Purpose of Research / Background of Requirements
In the context of customizing the Kubernetes persistent volume CSI driver, and dividing a large NFS file system into multiple smaller persistent volumes (PVs), how to ensure that each persistent volume only uses up to the capacity limit of the volume (for example, 50GB) is a technical challenge that needs to be addressed.
Scheme Research
Scheme One: eBPF Interception of vfs_write
vfs_write is a system function of the Linux virtual file system for write operations on files. All write operations on files must go through this system function.

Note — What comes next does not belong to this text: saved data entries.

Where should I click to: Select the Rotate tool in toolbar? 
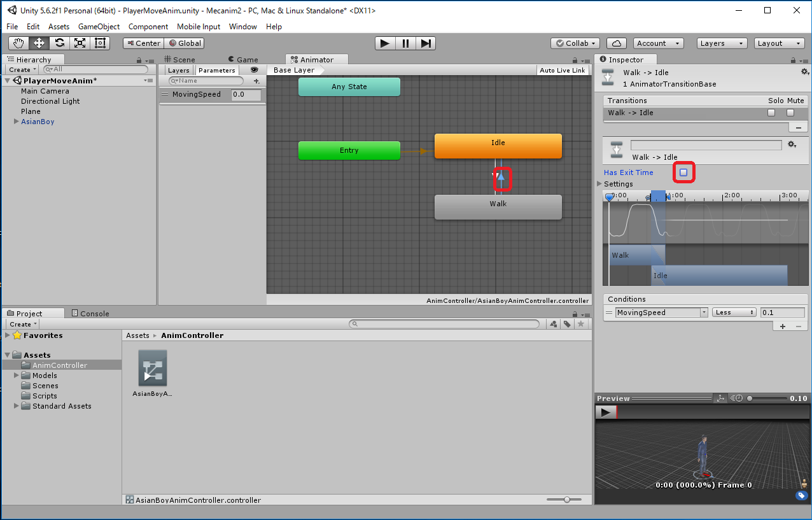[x=60, y=43]
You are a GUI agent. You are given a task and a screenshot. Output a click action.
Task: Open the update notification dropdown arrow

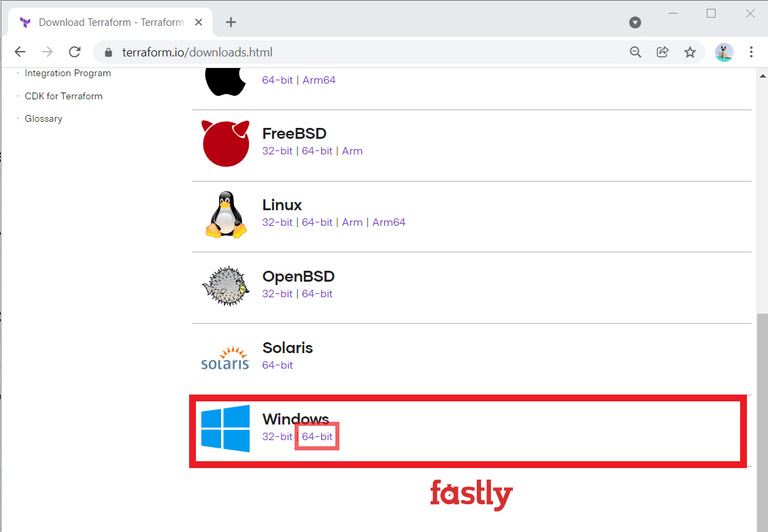pyautogui.click(x=635, y=22)
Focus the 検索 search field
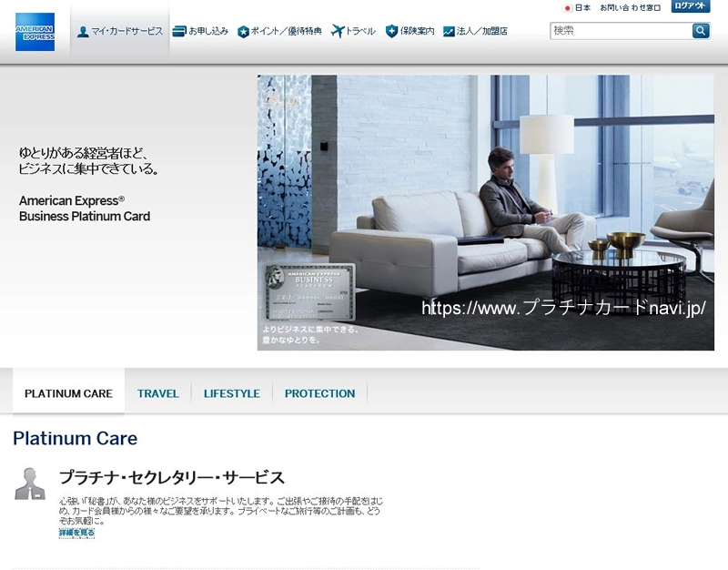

eBPF can run sandboxed programs within the Linux operating system kernel to safely and effectively extend the kernel’s capabilities. Without changing the kernel source code or loading kernel modules, it can insert our hook logic.
Demo case for verification:
//go:build ignore
#include <vmlinux.h>
#include <bpf/bpf_helpers.h>
#include <bpf/bpf_tracing.h>
#include <bpf/bpf_core_read.h>
#include <asm-generic/errno.h>
// ......
SEC("kprobe/vfs_write")
int kprobe_vfs_write(struct pt_regs *ctx) {
// .......
struct dir_cfg *value = bpf_map_lookup_elem(&dir_allow_write_map, &key);
if (value && value->disable == 1) {
bpf_printk("not allow write by root path = /%s\n", root_path);
return -EPERM;
}
// ........
return 0;
}
char __license[] SEC("license") = "Dual MIT/GPL";
Research conclusion: No matter whether we return -1 or 0 or 1, we cannot prevent the execution of vfs_write. The reason is that we cannot block the call of the system function in the eBPF program. It’s like the AOP logic can only keep a diary.
Scheme Two: eBPF + NFS Protocol Interception of Write Operations
All disk write operations are ultimately communicated to the NFS file system through the network via the NFS protocol. Can eBPF intercept the network traffic data packets? Then decode the NFS data packets according to the NFS v3 protocol using the rpc communication protocol and xdr encoding and decoding protocol, and perform rewriting or packet dropping on the write operation data packets.
NFS protocol: https://www.ietf.org/rfc/rfc1813.txt
Nfs’s rpc communication protocol: https://linux-nfs.org/wiki/index.php/NetworkTracing
After analyzing the packet capture with tcpdump, it is found that the process of writing a file is:
- Open a file for writing: LOOKUP -> WRITE -> COMMIT
- Create a file for writing: LOOKUP -> CREATE -> WRITE -> COMMIT
The LOOPUP process is to obtain the file handle step by step.
For example: Suppose we need to open the /data/logs/log.txt file for writing.
Then you need to go through three LOOPUPs to get the desired file handle, which are:
- Call LOOKUP to query the data directory in the current directory and obtain the file handle of the data directory.
- Call LOOKUP to query the logs directory in the data directory and obtain the file handle of the logs directory.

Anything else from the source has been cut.